Australia's two largest states reported sharp increases in new COVID-19 cases on Wednesday, a blow to hopes that lockdown restrictions would be lifted with more than half the country's population under stay-at-home orders.
New South Wales (NSW) state, home to the country's most populous city Sydney, logged 110 new cases, up from 78 the day before, nearly four weeks into a lockdown of the city and surrounding areas to contain an outbreak of the virulent Delta variant.
"Had we not gone into the lockdown a few weeks ago, the 110 number today would undoubtedly have been thousands and thousands," said NSW Premier Gladys Berejiklian at a televised news conference.
"But we need to work harder and, of course, all of us need to be on guard," she added.
Health leaders have said their greatest concern is the number of people active in the community before receiving their coronavirus diagnosis, and that the number should be near zero before lifting lockdown.
Berejiklian said that number jumped to 43 on Wednesday, double the previous day, and that she could not say until the following week whether the city would exit lockdown by a July 30 target.
Overnight, NSW added three regional centres some 250 km (150 miles) from Sydney to the list of areas under lockdown after a pet food delivery driver tested positive there, raising fears of local transmission.
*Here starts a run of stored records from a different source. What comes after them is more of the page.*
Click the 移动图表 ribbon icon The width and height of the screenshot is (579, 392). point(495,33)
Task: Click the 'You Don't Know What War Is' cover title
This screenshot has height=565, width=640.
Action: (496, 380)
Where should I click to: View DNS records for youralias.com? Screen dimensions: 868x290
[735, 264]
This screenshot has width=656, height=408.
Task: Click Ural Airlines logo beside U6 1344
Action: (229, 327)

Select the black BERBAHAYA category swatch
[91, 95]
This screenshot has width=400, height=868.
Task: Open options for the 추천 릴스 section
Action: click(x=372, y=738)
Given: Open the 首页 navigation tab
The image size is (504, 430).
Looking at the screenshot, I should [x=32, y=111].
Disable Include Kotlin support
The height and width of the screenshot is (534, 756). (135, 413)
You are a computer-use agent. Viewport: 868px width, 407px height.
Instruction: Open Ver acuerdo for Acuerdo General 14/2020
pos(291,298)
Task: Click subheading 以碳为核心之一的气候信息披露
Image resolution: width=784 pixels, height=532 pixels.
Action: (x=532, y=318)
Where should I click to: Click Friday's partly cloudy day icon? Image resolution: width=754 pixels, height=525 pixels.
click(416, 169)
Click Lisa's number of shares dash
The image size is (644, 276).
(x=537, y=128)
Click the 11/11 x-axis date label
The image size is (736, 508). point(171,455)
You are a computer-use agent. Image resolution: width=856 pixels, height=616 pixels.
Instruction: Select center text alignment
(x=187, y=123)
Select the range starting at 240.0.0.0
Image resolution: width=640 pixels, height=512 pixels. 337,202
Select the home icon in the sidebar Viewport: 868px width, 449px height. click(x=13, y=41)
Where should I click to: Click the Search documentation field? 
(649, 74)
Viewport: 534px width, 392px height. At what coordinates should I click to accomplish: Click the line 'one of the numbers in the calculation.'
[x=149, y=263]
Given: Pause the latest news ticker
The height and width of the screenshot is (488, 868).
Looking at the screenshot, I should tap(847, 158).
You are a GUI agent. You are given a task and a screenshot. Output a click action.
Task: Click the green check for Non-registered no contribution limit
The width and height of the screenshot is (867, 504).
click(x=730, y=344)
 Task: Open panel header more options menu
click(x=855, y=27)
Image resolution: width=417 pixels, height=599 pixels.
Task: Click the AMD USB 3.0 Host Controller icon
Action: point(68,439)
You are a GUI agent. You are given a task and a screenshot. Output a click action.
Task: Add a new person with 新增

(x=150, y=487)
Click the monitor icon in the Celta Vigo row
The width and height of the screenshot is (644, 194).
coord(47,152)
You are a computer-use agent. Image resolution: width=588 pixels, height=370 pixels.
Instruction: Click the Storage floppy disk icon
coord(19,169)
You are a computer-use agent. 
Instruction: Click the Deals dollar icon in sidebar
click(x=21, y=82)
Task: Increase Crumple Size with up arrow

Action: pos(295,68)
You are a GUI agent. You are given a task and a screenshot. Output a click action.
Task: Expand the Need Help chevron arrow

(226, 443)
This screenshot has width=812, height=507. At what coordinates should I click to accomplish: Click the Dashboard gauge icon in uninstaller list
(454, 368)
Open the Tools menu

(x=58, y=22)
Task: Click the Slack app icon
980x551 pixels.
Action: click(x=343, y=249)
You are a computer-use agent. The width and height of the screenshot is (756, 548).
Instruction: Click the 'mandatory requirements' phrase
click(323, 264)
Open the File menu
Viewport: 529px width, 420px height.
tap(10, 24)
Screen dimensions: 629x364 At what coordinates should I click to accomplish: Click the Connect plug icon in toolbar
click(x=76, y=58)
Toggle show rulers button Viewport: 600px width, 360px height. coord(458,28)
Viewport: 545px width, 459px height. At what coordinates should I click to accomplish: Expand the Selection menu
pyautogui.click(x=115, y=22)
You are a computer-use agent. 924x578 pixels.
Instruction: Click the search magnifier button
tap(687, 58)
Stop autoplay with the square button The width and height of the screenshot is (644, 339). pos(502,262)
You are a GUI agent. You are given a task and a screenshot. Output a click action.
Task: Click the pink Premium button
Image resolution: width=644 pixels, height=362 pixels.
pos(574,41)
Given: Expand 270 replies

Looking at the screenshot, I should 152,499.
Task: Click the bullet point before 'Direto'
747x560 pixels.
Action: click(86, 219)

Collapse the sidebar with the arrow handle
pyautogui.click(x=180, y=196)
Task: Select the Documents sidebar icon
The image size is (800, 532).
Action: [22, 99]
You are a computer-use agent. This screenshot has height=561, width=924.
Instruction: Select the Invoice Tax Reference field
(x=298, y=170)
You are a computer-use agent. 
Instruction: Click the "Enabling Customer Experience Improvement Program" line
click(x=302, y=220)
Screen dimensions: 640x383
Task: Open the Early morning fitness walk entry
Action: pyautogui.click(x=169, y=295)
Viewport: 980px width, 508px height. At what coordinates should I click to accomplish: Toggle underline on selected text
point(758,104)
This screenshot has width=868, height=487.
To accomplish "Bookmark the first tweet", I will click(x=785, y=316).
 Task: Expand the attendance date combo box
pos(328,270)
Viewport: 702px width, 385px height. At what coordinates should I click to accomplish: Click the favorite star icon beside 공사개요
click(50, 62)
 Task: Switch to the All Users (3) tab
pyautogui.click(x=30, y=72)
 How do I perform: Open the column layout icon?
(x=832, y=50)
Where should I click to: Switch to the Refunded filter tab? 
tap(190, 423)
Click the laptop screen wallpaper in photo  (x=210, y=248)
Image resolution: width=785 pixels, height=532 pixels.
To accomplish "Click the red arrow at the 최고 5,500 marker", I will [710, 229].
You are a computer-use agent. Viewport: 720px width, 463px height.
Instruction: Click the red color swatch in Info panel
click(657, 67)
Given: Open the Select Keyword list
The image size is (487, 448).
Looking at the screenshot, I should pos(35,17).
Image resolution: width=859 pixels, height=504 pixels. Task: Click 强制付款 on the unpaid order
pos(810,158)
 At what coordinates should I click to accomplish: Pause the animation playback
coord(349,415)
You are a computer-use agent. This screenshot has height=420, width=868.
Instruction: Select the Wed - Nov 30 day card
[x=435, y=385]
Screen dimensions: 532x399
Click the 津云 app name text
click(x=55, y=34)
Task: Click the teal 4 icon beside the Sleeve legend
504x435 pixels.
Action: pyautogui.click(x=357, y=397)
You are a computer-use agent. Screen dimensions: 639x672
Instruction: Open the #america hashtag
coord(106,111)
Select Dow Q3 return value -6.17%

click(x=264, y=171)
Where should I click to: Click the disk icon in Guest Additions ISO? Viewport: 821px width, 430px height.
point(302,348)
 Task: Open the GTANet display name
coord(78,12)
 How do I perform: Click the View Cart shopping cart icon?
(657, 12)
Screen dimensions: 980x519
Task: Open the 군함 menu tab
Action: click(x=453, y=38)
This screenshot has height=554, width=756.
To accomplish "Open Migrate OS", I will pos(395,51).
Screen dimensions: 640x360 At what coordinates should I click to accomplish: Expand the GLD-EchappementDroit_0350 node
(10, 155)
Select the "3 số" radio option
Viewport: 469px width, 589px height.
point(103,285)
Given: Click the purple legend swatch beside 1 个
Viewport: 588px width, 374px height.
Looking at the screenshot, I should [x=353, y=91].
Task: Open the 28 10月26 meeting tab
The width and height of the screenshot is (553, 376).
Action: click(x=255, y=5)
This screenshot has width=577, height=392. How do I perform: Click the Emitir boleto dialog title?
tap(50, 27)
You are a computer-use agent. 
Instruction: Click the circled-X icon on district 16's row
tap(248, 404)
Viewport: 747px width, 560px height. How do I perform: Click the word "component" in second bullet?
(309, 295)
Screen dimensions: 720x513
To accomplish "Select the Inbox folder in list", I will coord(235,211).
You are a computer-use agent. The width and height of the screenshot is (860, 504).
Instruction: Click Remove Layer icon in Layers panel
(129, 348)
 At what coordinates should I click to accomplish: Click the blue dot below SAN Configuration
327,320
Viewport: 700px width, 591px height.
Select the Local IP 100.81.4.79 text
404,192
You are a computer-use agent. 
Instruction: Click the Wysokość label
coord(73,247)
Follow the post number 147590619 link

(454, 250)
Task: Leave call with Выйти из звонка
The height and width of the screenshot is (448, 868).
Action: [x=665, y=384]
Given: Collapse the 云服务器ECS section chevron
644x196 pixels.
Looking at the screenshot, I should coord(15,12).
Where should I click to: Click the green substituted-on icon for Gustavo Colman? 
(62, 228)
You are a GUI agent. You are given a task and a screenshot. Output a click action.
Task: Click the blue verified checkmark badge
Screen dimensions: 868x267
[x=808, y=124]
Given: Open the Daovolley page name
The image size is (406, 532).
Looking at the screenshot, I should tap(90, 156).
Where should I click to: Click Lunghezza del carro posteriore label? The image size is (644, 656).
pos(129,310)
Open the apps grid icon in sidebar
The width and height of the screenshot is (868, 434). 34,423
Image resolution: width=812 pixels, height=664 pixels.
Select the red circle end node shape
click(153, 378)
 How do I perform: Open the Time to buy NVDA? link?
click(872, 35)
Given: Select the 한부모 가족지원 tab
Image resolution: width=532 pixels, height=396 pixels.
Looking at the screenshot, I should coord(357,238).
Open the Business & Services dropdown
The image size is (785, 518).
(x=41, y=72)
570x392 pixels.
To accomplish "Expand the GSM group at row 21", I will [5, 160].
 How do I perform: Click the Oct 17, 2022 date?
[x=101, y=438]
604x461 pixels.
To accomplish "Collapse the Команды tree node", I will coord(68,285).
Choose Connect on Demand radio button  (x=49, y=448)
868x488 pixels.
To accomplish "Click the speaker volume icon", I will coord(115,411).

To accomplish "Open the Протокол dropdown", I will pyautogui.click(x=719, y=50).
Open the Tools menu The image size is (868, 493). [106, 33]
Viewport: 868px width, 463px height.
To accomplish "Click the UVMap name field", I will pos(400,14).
Victorian authorities, meanwhile, said 16 of its 22 new cases were in quarantine during their infectious period, while exposure sites for the remaining six were "reasonably low".
"That is something that should give us all a degree of confidence and hope that this response... is working," said Victorian Health Minister Martin Foley.
A third state, South Australia, went into its first full day of a weeklong lockdown on Wednesday, and reported one additional case.